Recently, I went to a very interesting session at the Berkman Thursday Blog group. Luis Villa presented some of the new tools and learning environments that are part of the H20 Project at Harvard’s Berkman Center for Internet and Society. Their site summaries the goal.
“These projects seek to answer the surprisingly difficult questions of what to do with a classroom once it is wired and how to help teachers, unobtrusively but effectively, inspire and lead their students through the use of networked technologies, fostering online intellectual communities with innovative tools that fundamentally differ from existing educational systems.”
From what I saw, there seems to be much potential for business applications. This should not be surprising as learning and knowledge sharing is a new success factor in business, as well as the classroom. I continue in their words:
“Our vision is to encourage the growth of a more open set of intellectual communities than those spawned by the traditional university system. In particular, we focus on the ideal of introducing inventive methods of interaction to allow these communities to form in new ways.”
This is exactly where business in moving to, more open collaboration. And the good news is that you can also use these tools inside the firewall to promote collaboration within your organization, such as IBM has done with tools that follow the same general theme found in blogs, transparency combined with searchable archives. See IBM’s Social Software Initiatives: Blogs, Wikis, Tagging, and More – Part Three- Internal Applications.

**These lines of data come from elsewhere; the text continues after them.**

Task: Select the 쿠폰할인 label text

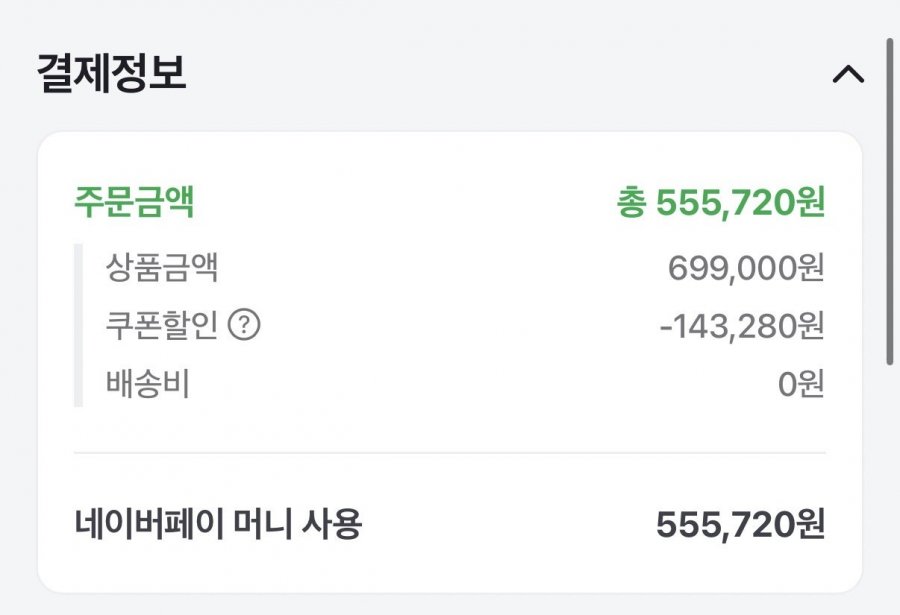Action: [161, 326]
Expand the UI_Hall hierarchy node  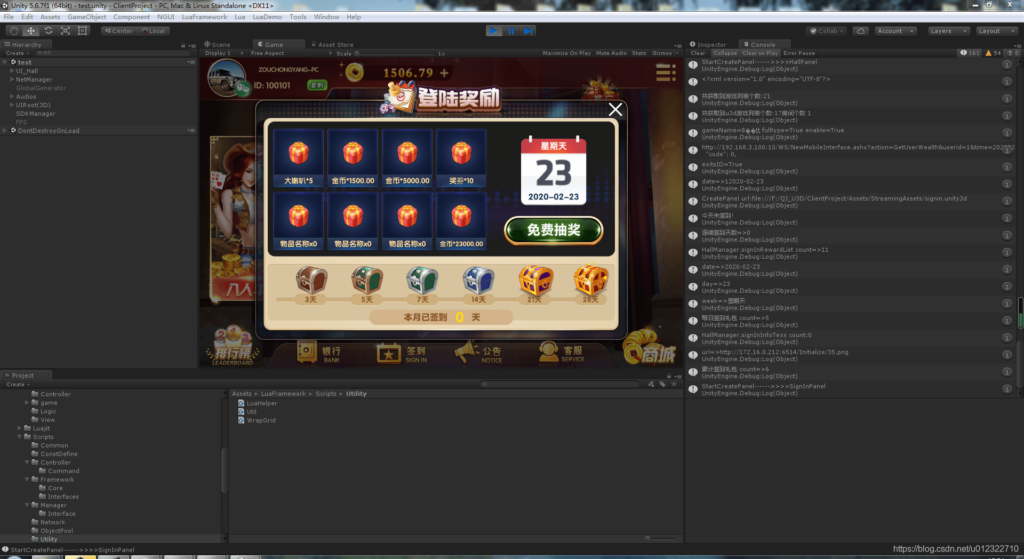click(x=11, y=71)
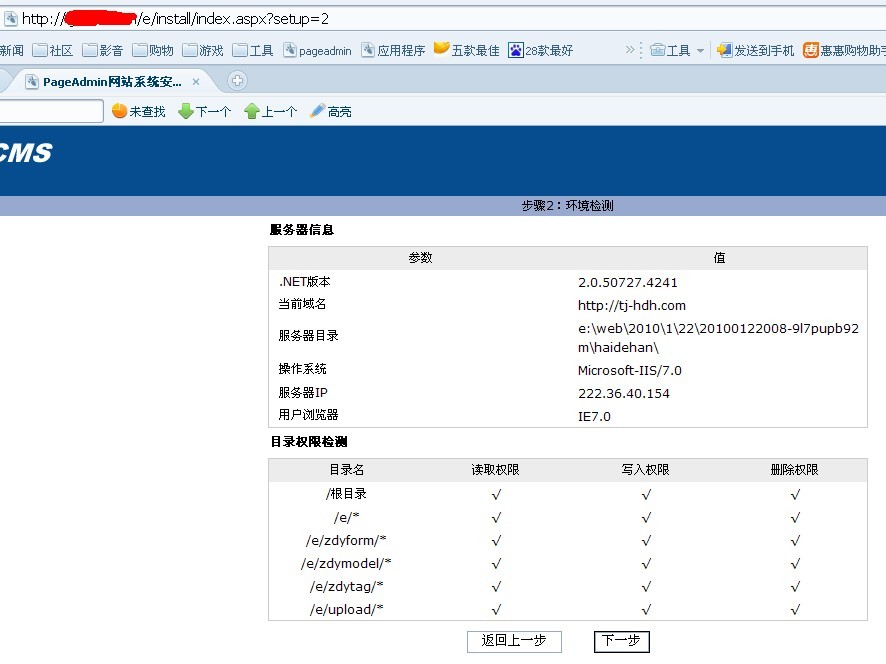
Task: Open the 影音 bookmark folder
Action: tap(102, 50)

They have a number of tools but the one that excited me the most was the H20 Playlist. These lists are inspired by the wikipedia, iTunes, and del.icio.us and they offer a shared list of readings and other content on a topic of intellectual interest. This could be a course syllabus, but is certainly not limited to this use.
Anyone can create a playlist. The top three when I looked at the site were on Web 2.0, Books on Hurricanes, and Poetry Basics. The first one, officially called “UDL and Web 2.0: Confronting the Drunk Librarian” has a comprehensive list of content related to Web 2.0. These playlists have more structure than del.icio.us. There can be sub-sections and annotations. When looking at a playlist you can also see links to playlists:
- by the same author
- that influenced this one
- derived from this one
- with the same items
- with the same tags
The playlist concept would be a great personal and enterprise knowledge management tool with lists of great proposals, deliverables, etc. around specific topics or work efforts. You can also follow the above threads to see who is working on similar issues and the challenges they face. You can also see the most influential and most viewed playlists among other features. You can subscribe to an RSS feed for a playlist and also send a playlist to a colleague.
I think this tool really captures the spirit, openness, and large potential of Web 2.0 or whatever we want to call it. I would add it to the poster children of web 2.0 I wrote about earlier, More on Web 2.0: Some Poster Children and Why. They also have a Berkman Geekroom blog for those interested in the technical aspects.